▸ **Exercise objective**:
Print the data from the line with "You are a computer-use" to the line with "(x=844, y=542)", both included, with the pictures omitted.

▸ **Available data**:
## BEGIN
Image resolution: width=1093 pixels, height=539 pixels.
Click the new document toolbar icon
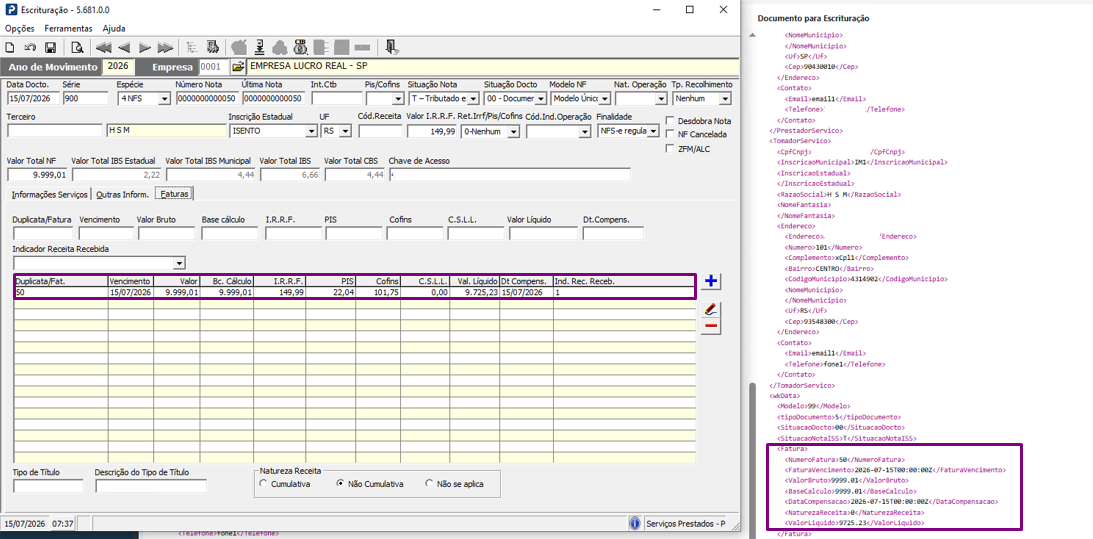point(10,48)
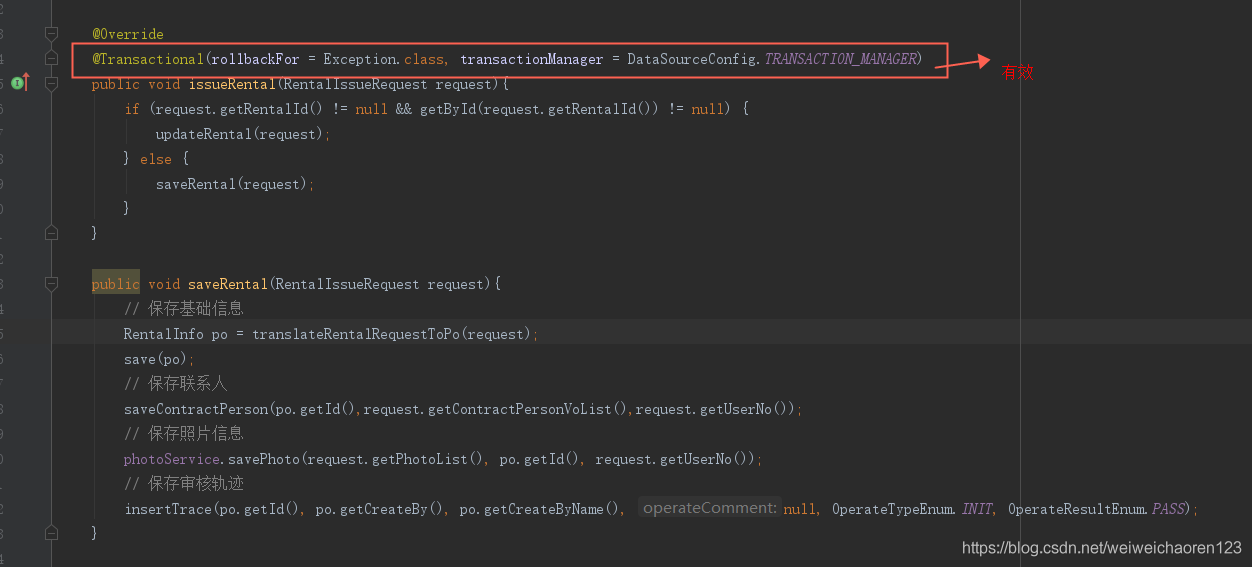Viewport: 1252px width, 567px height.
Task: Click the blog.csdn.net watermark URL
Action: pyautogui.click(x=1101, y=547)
## END
## BEGIN
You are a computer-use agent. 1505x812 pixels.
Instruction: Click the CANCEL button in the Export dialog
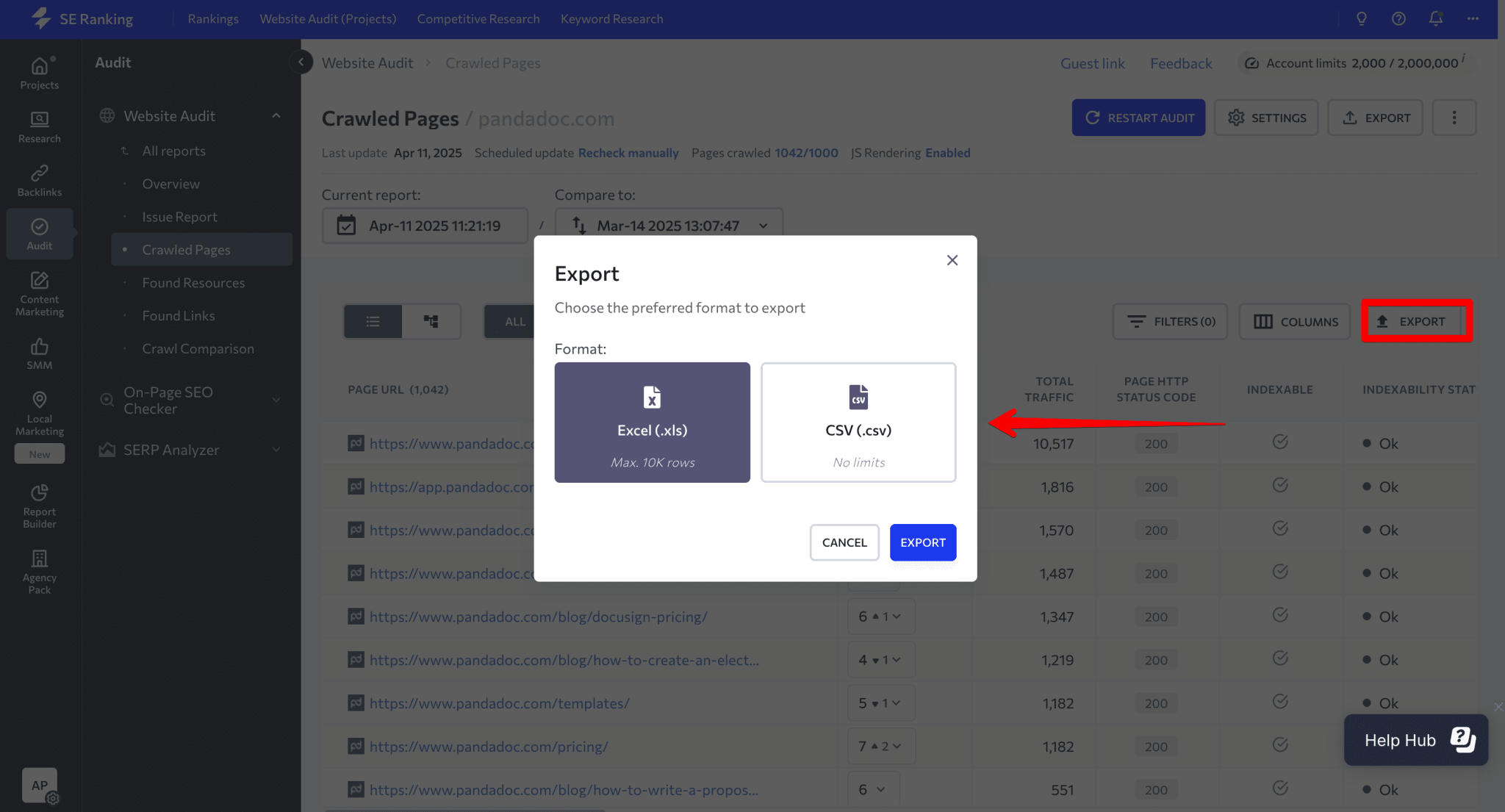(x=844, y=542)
## END
▸ **Exercise output**:
You are a computer-use agent. 1505x812 pixels.
Instruction: Click the CANCEL button in the Export dialog
(x=844, y=542)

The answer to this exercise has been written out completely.